It indicatesThe displacement of particle, i.e. the deformation length of virtual spring.θ i is after deformationParticle withParticle line and level
Angular separation.
WhenWhen, it is obtained by formula (1) and formula (3)
I.e.
If the tangential and normal deformation of adjacent two layers particle, as shown in Figure 5.
It isThe deformation quantity of layer particle normal direction virtual spring, r are the original length of surface spring, and △ ri indicates tangential phase
The deformation quantity of adjacent particle surface spring.
According to the relationship of Fig. 4 to Fig. 5, it is known that the normal deformation amount of each layer particle, i.e., the paracentesis depth Δ Z that deformation occurs,
Have
TheThe coefficient of elasticity of the layer tangential surface spring of gridDistribution is the key that influence contact force and deformation calculating, this
In assume the coefficient of elasticity of tangential surface springIt is equal.It is obtained by formula (2)

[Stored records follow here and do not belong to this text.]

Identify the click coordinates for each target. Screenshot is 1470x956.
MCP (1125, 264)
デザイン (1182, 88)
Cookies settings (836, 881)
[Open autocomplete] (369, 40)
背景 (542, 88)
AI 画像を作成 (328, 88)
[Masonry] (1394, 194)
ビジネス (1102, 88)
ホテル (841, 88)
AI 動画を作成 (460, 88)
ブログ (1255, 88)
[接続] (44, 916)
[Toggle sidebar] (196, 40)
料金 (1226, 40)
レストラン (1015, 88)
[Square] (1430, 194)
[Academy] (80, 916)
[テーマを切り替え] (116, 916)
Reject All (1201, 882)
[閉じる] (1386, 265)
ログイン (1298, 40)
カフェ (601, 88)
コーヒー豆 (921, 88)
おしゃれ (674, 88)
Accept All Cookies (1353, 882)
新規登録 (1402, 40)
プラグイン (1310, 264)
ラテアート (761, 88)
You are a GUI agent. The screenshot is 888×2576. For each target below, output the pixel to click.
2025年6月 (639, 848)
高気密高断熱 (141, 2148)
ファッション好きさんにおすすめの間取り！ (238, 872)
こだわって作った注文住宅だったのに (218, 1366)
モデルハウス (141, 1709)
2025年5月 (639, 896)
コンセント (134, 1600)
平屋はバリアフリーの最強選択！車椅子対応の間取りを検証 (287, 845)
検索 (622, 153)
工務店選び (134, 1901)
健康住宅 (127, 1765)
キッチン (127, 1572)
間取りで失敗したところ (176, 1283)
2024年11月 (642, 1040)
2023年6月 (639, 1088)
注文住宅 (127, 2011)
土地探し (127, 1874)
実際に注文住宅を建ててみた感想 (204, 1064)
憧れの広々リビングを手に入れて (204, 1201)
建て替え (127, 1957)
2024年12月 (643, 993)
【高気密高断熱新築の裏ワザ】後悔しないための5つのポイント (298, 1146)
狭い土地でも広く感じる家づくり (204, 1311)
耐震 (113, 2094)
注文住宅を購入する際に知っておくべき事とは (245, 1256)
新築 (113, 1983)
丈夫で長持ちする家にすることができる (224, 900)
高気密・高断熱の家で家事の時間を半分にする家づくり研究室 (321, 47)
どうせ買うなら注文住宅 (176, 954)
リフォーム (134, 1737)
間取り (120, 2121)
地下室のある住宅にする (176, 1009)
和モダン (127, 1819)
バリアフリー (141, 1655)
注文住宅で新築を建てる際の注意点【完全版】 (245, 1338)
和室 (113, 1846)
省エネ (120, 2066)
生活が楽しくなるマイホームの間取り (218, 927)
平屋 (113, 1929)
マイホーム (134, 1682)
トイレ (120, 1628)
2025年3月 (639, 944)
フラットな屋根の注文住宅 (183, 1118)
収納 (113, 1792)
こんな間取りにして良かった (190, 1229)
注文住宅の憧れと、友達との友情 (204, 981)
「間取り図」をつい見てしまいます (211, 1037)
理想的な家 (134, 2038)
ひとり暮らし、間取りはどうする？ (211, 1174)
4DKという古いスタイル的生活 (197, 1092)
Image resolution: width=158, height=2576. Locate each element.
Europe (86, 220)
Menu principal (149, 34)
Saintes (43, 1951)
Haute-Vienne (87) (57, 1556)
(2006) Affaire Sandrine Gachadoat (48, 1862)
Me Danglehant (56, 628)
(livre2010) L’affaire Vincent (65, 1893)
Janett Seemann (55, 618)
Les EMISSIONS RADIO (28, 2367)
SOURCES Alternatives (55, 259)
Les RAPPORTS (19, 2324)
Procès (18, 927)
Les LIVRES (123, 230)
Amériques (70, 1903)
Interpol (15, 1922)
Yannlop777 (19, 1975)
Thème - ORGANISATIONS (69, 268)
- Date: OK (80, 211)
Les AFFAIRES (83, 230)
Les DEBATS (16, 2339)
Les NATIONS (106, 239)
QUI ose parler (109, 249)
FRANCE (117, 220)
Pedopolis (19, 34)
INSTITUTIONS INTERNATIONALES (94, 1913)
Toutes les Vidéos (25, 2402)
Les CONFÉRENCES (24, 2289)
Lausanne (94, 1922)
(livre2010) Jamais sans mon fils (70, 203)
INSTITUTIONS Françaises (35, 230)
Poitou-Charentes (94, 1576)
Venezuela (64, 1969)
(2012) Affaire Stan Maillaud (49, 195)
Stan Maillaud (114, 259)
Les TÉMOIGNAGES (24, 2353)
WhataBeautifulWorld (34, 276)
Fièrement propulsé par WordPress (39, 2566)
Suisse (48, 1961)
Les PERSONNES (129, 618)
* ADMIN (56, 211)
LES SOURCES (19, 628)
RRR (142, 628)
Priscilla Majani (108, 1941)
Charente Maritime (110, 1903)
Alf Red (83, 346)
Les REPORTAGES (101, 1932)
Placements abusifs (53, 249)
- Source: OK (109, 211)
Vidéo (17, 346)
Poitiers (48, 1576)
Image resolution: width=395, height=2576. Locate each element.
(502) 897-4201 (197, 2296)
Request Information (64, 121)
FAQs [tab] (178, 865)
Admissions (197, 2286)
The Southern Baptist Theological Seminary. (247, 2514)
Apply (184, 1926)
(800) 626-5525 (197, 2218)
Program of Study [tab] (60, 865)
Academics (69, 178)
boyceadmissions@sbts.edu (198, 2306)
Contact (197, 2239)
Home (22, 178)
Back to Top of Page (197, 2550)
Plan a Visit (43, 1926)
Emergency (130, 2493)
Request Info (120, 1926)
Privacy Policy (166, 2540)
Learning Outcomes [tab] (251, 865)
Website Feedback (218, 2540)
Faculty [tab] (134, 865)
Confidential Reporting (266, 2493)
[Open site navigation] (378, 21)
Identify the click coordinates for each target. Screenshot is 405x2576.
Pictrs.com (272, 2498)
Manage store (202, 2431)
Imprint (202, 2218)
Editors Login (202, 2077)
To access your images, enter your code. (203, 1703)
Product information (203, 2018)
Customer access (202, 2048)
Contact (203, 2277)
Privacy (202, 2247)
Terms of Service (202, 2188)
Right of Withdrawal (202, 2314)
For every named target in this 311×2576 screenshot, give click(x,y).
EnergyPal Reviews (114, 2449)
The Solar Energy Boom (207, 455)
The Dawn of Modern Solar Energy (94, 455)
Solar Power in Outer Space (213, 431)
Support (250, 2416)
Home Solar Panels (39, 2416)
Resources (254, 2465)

It enablesIt isThe deformation ratio of the tangential surface spring of spring, αi=2i-1, then have
In normal directionThe deformation quantity of layer particle normal direction virtual springFor
As i=1,
In the model for calculating skin surface stress deformation, the size of calculation amount depends greatly on propagation depth
The size of m.Here m is a boundary parameter, it indicates the concentric circles number of plies divided centered on stress point on dummy object.
According to derivation, have
In formula:Represent the deformation quantity and boundary parameter on zoning boundary;ε1Then represent the tangential table of first layer
The deformation ratio of diaphragm flexures.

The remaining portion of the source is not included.